Biri Beni Gözlüyor se range malheureusement dans la catégorie des relectures chiante et neurasthénique des classiques du cinéma américain passés à la moulinette turque, bien plus en tout cas que dans celle des bon gros nanars qui carburent au n'importe quoi bien jouissif. Si Biri Beni Gözlüyor comporte bien assez de similitude avec le classique de Stanley Kubrick et Stephen King pour que l'inspiration soit plus qu'évidente il s'en éloigne aussi très largement offrant une (re)lecture que j'oserais qualifier de plus personnel. On retrouve donc l'hôtel isolé même si il ressemble plus à un Campanille de bord de mer qu'à l'impressionnant Overlook, un climat hostile même si l'hiver et la neige sont remplacés ici par une tempête marine, un écrivain tapant la même phrase sur sa machine à écrire et un passé trouble avec un hôtel non pas construit sur un cimetière indien, mais sur la tombe d'un marin pêcheur. Par contre pas de pouvoir surnaturel pour le gamin de l'histoire, Ufuck (le Danny local) étant un gosse des plus ordinaire qui n'a même pas de tricycle, pas non plus de flots de sang qui se déverse des ascenseurs, pas de chambre mystérieuse avec une vieille à poil, ni de gamines flippantes dans les coursives de l'établissement. Le moins que l'on puisse dire c'est que Biri Beni Gözlüyor fonctionne tout à l'économie avec un pauvre décor platement mis en image et des personnages qui n'ont pas une once du charisme de leurs illustres modèles, le tout dans une ambiance morose incapable de créer le moindre début de frisson y compris lorsque le film utilise le mythique thème musicale de Psychose en espérant faire illusion. Inutile également de préciser qui niveau mise en scène Omer ugur est à Stanley Kubrick ce que Trois Cafés gourmands est à Pink Floyd pour la musique.

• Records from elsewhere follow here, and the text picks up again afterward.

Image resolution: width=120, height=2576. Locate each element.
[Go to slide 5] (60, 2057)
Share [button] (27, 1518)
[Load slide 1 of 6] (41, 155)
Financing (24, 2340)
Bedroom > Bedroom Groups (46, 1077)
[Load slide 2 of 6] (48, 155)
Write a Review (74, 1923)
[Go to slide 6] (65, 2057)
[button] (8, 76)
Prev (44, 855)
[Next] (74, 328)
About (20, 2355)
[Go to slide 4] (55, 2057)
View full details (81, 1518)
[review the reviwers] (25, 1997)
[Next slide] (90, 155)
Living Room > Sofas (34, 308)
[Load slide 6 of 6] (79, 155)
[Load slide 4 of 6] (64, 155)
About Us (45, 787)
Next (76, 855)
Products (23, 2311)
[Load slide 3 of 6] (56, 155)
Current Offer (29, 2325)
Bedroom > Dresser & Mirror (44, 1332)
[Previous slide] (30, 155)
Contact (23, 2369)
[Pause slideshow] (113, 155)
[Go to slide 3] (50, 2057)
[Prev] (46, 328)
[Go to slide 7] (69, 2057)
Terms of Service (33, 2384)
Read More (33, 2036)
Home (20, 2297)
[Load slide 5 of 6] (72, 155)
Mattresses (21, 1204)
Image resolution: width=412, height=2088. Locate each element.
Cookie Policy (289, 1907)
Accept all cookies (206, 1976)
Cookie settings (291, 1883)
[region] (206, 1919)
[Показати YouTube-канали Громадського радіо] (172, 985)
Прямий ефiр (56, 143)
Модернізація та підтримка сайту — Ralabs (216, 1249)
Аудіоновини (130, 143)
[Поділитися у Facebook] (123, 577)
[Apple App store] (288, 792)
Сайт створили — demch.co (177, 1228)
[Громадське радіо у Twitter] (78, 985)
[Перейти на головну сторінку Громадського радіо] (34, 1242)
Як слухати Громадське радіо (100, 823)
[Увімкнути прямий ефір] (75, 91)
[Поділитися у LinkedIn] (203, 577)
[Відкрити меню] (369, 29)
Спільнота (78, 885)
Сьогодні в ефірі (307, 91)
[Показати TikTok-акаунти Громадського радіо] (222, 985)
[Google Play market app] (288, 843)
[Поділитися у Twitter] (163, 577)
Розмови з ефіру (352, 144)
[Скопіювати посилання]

Pour s'amuser il reste donc à jouer au jeu des 27 000 erreurs pour voir ce qui différencie Shining de Biri Beni Gözlüyor. C'est dans la résolution finale de l’intrigue que le film de Omer Ugur se distingue assez radicalement de son modèle en proposant quelques petites idées finalement pas désagréables. La première est de laisser planer le trouble et un doute pour savoir laquelle des deux composantes du couple est en train de devenir la plus cinglée et dangereuse des deux. Et quitte à spoiler un peu (En même temps à part moi qui a envie de regarder une version turque de Shining qui sent la marée basse?) le sort réservé au petit Ufuck (on prononce Oufouk et nom You fuck) est bien moins enviable que celui de Danny dans Shining et c'est même globalement le pire des personnages qui va finalement s'en sortir le mieux. C'est loin d'être suffisant pour faire de cette relecture soporifique et imbuvable un film regardable, mais au moins on ne pourras pas dire que le film n'apporte pas sa petite touche personnelle à l'histoire.
Biri Beni Gözlüyor est donc terriblement mauvais à pratiquement tout les niveaux et même pas drôle pour s'en excuser. Le film de Omer Ugur se regarde donc par masochisme comme une curiosité étrange, un Shining low coast filmé avec la platitude d'un roman photo et l'esthétique d'une télénovela portugaise des années 70.